Western Pa. lawmakers fight Gov. Wolf on Regional Greenhouse Gas Initiative
A group of lawmakers from Western Pennsylvania is challenging Gov. Tom Wolf’s effort to make Pennsylvania a member of the Regional Greenhouse Gas Initiative (RGGI), saying the resulting carbon tax will hurt the state’s energy sector and consumers.
The legislators said Tuesday that Wolf does not have the authority to pursue RGGI membership unilaterally and must consult with the General Assembly.
“He does not have the authority to tax. It’s very basic,” said state Rep. Daryl Metcalfe, R-Cranberry, chairman of the House Environmental Resources and Energy Committee.
The lawmakers plan to introduce House Bill 2025 and Senate Bill 950, both of which would require legislative approval of Wolf’s October executive order instructing the state Department of Environmental Protection to join the RGGI.
“This unilateral attempt by the governor simply should not occur,” said state Sen. Joe Pittman, R-Indiana. “We seek to ensure that our constitutional separation of powers remains intact.”
Wolf committed Pennsylvania to RGGI membership in October, instructing the DEP to draft a regulation to present to the Environmental Quality Board by July 2020. Such membership is part of Wolf’s effort to reduce the state’s greenhouse gas emissions, which contribute to climate change.
In January, Wolf signed an executive order committing the state to reduce greenhouse gas emissions 26% by 2025 and by 80% by 2050. Those reductions would be compared to 2005 levels.
RGGI membership would require Pennsylvania’s electric power generators with a capacity of 25 megawatts or more to buy allowances equal to their carbon dioxide emission caps. The cap on CO2 emissions is set by RGGI for its nine member states — Connecticut, Delaware, Maine, Maryland, Massachusetts, New Hampshire, New York, Rhode Island and Vermont.
New Jersey left the cooperative in 2011 but is planning to rejoin in 2020.

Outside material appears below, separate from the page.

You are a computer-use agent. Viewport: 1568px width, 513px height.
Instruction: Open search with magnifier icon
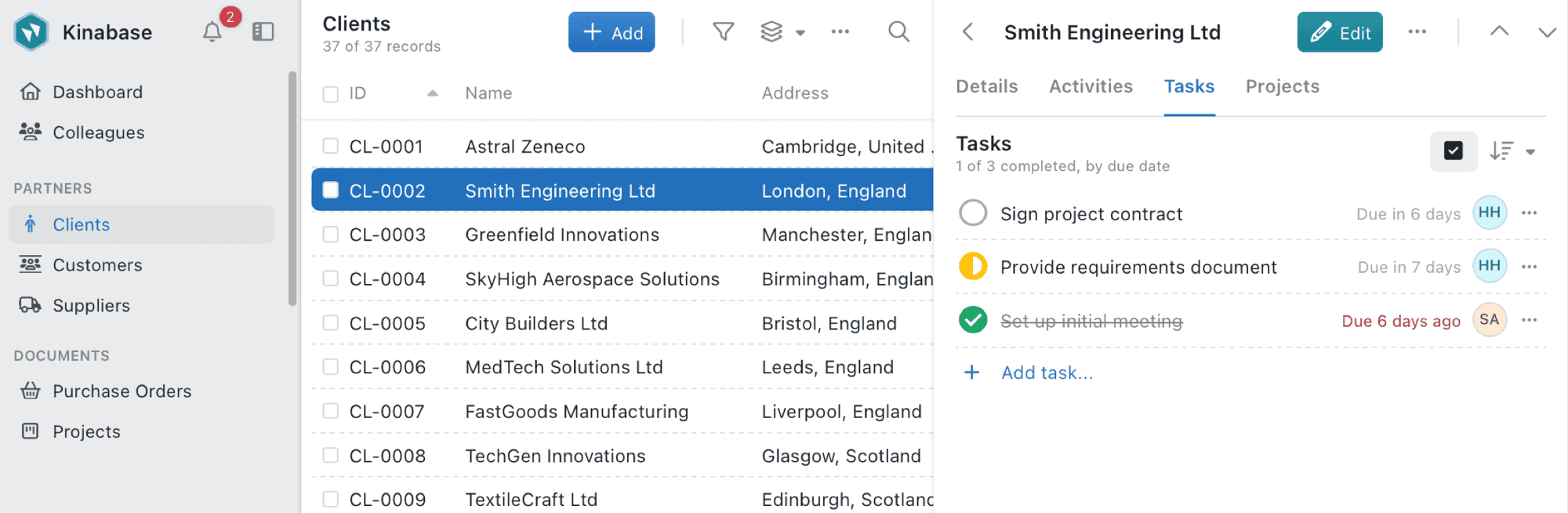pos(898,32)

To show compliance with the cap, power plants must purchase a credit, or “allowance,” for each ton of CO2 they emit. These purchases are made at quarterly auctions conducted by RGGI. Proceeds from the auctions are allocated back to the states for investment in energy efficiency and renewable sources of energy.
Currently, 165 facilities are governed by RGGI emissions allowance rules.
The lawmakers at Tuesday’s press conference said membership in the RGGI could be devastating for Pennsylvania’s coal-fired power plants, thermal coal producers and employees who work in the coal industry.
Among those affected locally would be the Conemaugh Generating Station and Homer City Generating Station, both in Indiana County, and the Keystone Generating Station in Armstrong County, said Rachel Gleason, executive director of the Pennsylvania Coal Alliance.
Gleason said natural gas power plants, including newer ones like the Tenaska Westmoreland Generating Station in South Huntingdon, also would be threatened by RGGI membership.
“Older natural gas power plants would suffer under the RGGI program,” she said.
State Rep. Pam Snyder, D-Carmichaels, said RGGI membership would have “far reaching and devastating impacts on the people I represent” in Greene, Washington and Fayette counties.
“RGGI puts southwestern Pennsylvania at a competitive disadvantage” because local energy producers could choose to move their facilities to non-RGGI states such as Ohio and West Virginia, Snyder said.
“The legislature should have the opportunity to weigh in on the decision to join RGGI,” she said.
The lawmakers noted that Pennsylvania already has reduced its carbon dioxide emissions in recent years without joining the RGGI.
Natural gas, which emits less carbon dioxide than coal, has largely replaced coal as the leading fuel for electricity generation in the state. What’s more, carbon dioxide emissions in the state fell by 26% from 2000 to 2016, according to an analysis by the Pittsburgh-based Allegheny Institute for Public Policy.
“We have achieved reductions greater than the RGGI states,” said state Rep. Jim Struzzi, R-Indiana.
Environmental groups reacted negatively to the lawmakers’ proposal to subject Wolf’s executive order to the legislative process.
“The Wolf administration has clear and considerable authority under existing law to establish a Pennsylvania program to control air pollution from power plants,” said Joseph Otis Minott, executive director of the Philadelphia-based Clean Air Council.
“Linking Pennsylvania’s program with the other independent state programs in RGGI will help lower compliance costs and provide flexibility to regulated entities as part of a larger marketplace,” he said.
Minott said it’s misleading to call the RGGI system a “tax.”
“Limiting carbon pollution from the power sector is an integral part of any serious attempt at combating climate change, and Pennsylvania must be part of the solution,” said Rob Altenburg, director of the Pittsburgh-based PennFuture Energy Center. “The legislature attempting to delay the process serves no purpose but to increase pollution.”
Also Tuesday, Metcalfe sent a letter to DEP Secretary Patrick McDonnell asking him to answer more than two dozen “unanswered questions regarding the governor’s unlawful executive order.”